Chalice points out that “Gonneville remains open at the Julimar State Forest boundary to the north, where four rigs are continuing an initial drill program at the Hartog-Dampier targets. The Deposit also remains open beyond a depth of ~700m metres “with the potential for further material growth.”
Instead of the initial four areas of interest, starting with Gonneville at the southwest end of the then 26-kilometre strike zone, there are now at least seven areas of interest along the 30-kilometre strike one. Gonneville is just 7% of the strike zone.
Since the November statement the company has undertaken shallow infill drilling to upgrade the Gonneville resource from the inferred category to indicated. Positively, the proportion of the indicated resources has now increased from 45% to 70% of the MRE total, Chalice says.
Part of that work has outlined in more detail the sulphide component of the discovery which now could be a mine in its own right.
Chalice said the higher-grade sulphide component of the resource “also increased to 82 million tonnes at 1.7 grams to the tonne 3E, 0.21% nickel, 0.20% copper and 0.030% cobalt, containing 4.5 million ounces of 3E, 180,000 tonnes of nickel, 170,000 tonnes of copper and 16,000 tonnes of cobalt.
“This higher-grade component affords the project significant optionality in development and could potentially materially enhance project economics in the initial years of operations,” Chalice told the ASX in an update.
In other words, the sulphide part of the deposit could be mined first to provide higher revenues and cash flow sin the earlier years to help pay down debt and set operating costs.
Chalice CEO, Alex Dorsch, said in the statement the resource includes a mix of oxide, transitional and sulphide mineralisation, reported at two different cut-off grades to highlight the scale and development optionality the deposit affords.
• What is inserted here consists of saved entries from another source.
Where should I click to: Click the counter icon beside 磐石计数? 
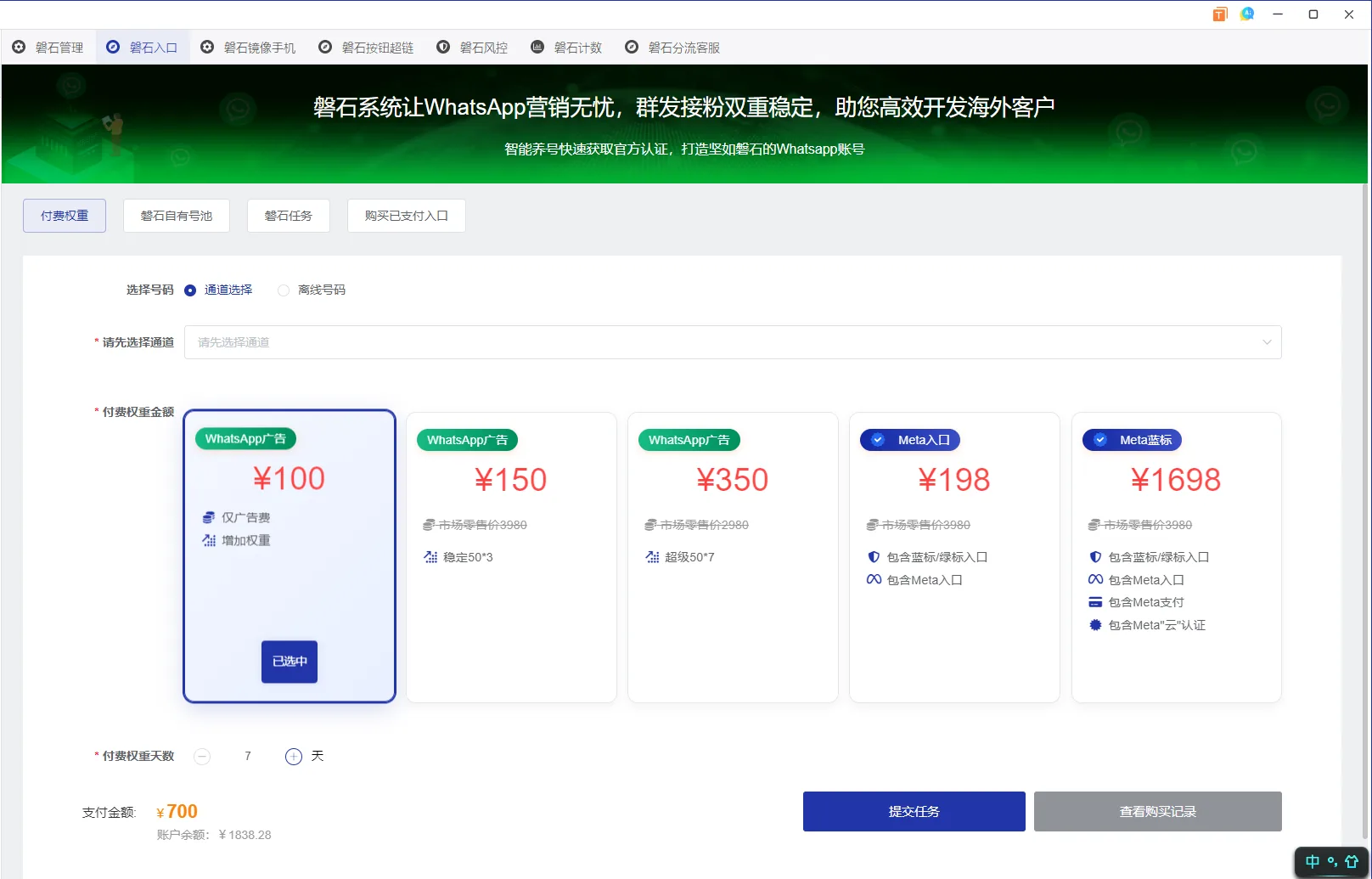tap(537, 47)
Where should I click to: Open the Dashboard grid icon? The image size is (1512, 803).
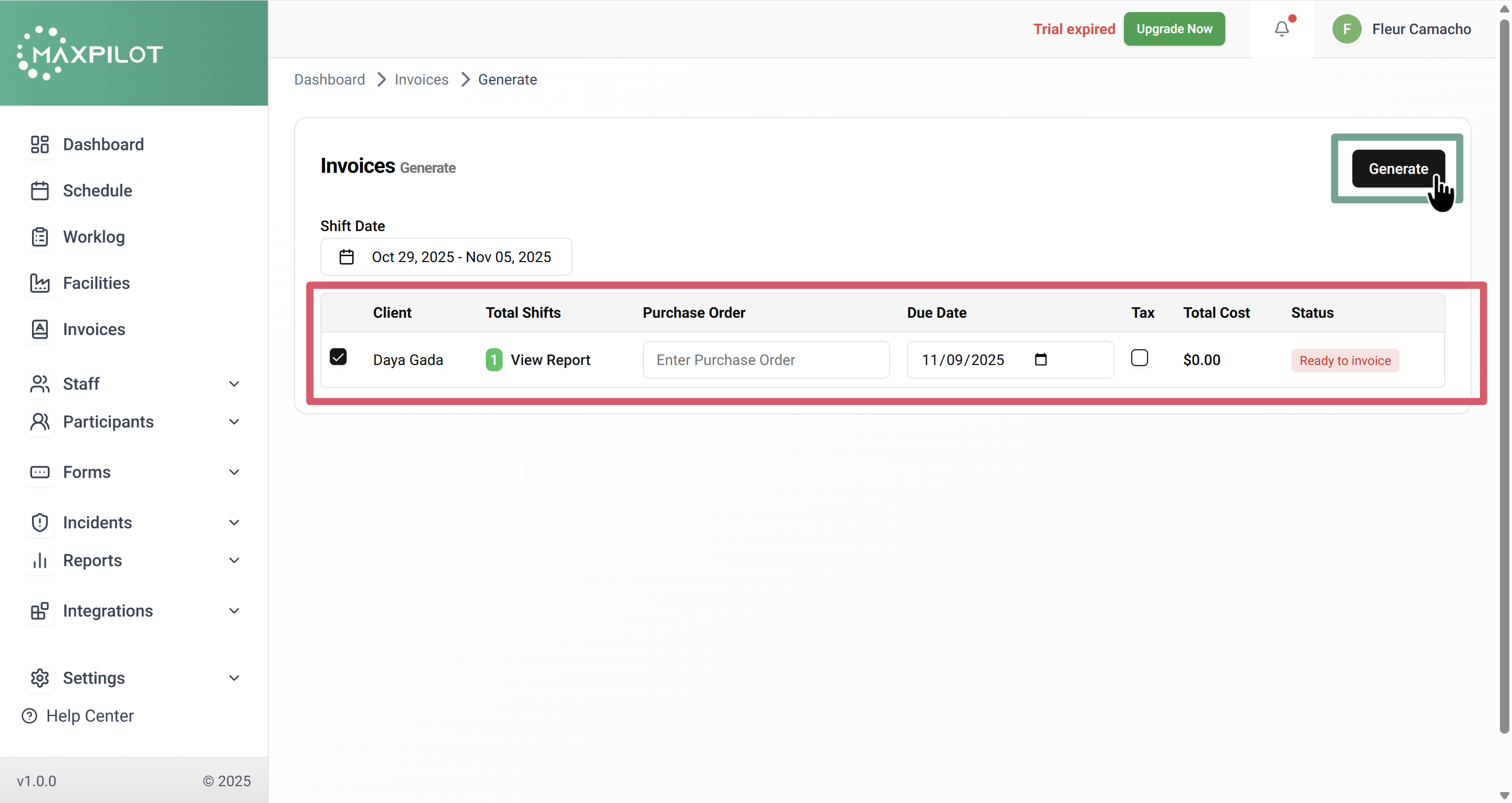coord(39,144)
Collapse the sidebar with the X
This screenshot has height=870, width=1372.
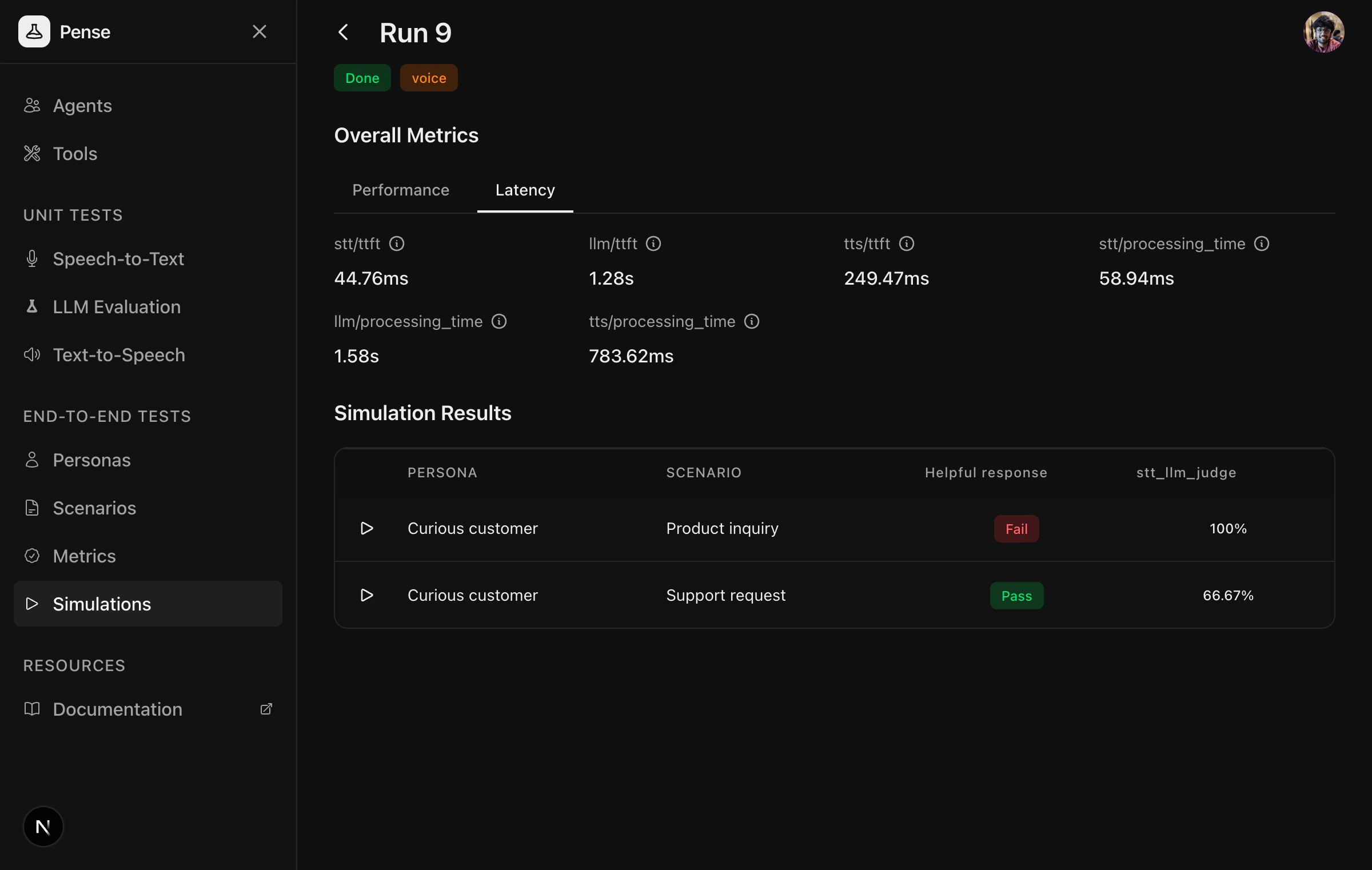pyautogui.click(x=260, y=31)
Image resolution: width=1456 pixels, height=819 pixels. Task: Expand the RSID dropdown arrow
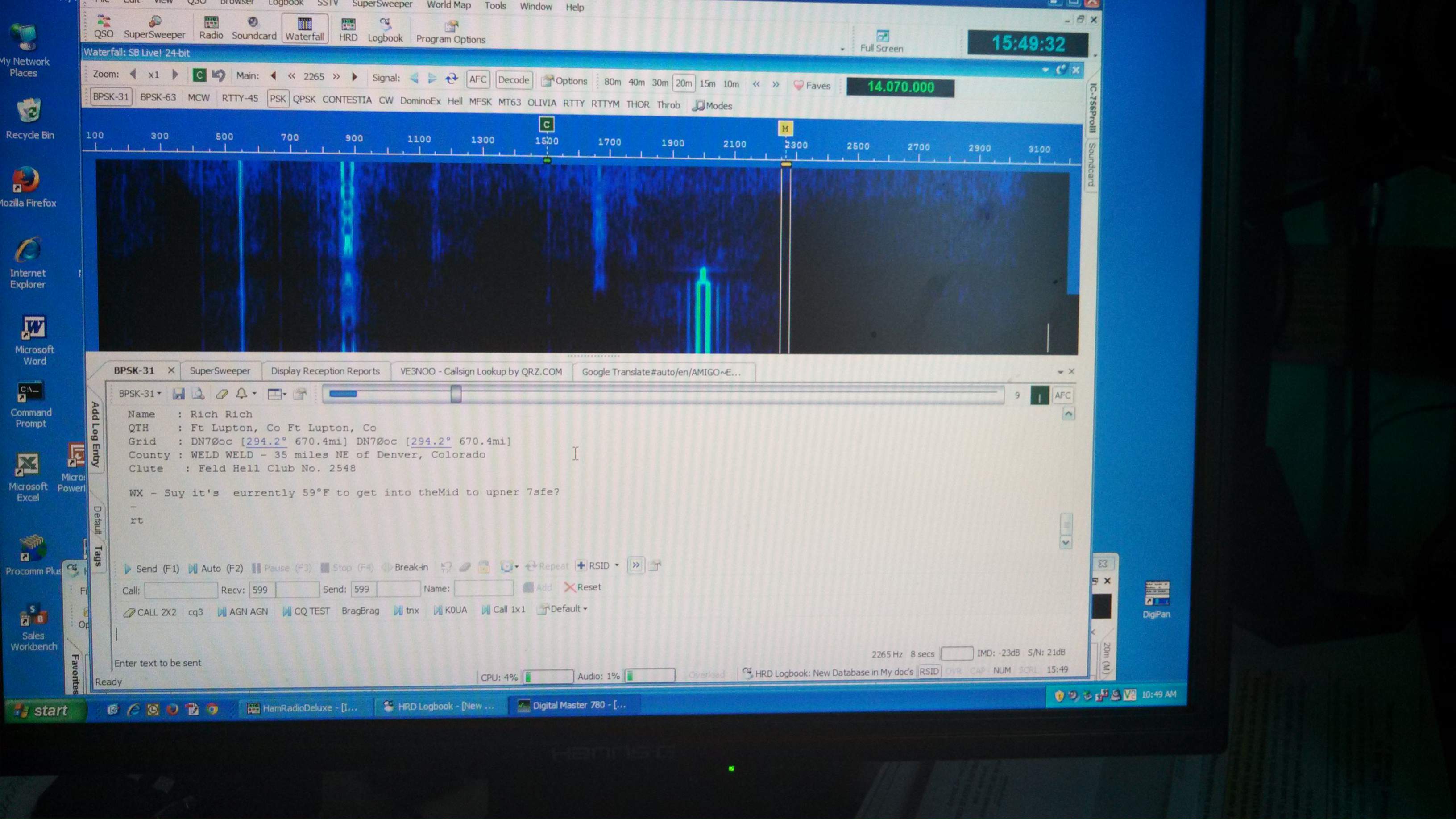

“The significant higher-grade component of the resource provides excellent optionality for any future development and could potentially materially improve project economics in the initial years of operation. This is a key focus of the project Scoping Study, which is due to be completed in Q3 2022,” he said.
“The work we have completed since publishing our maiden resource in November last year continues to demonstrate the world-class endowment, scale and quality of the Gonneville deposit,” Dorsch said.
“Importantly, 90 per cent of the resource above a depth of 250m is now classified as indicated, which represents a major de-risking step for the project.
“It is also evident from recent exploration results that there is enormous growth potential both at depth at Gonneville and along the effectively untested Julimar Complex to the north.
“While we already have a Tier 1 scale deposit which has the potential to underpin a world-class, long-life green metals project, the resource base is expected to continue to grow,” he said.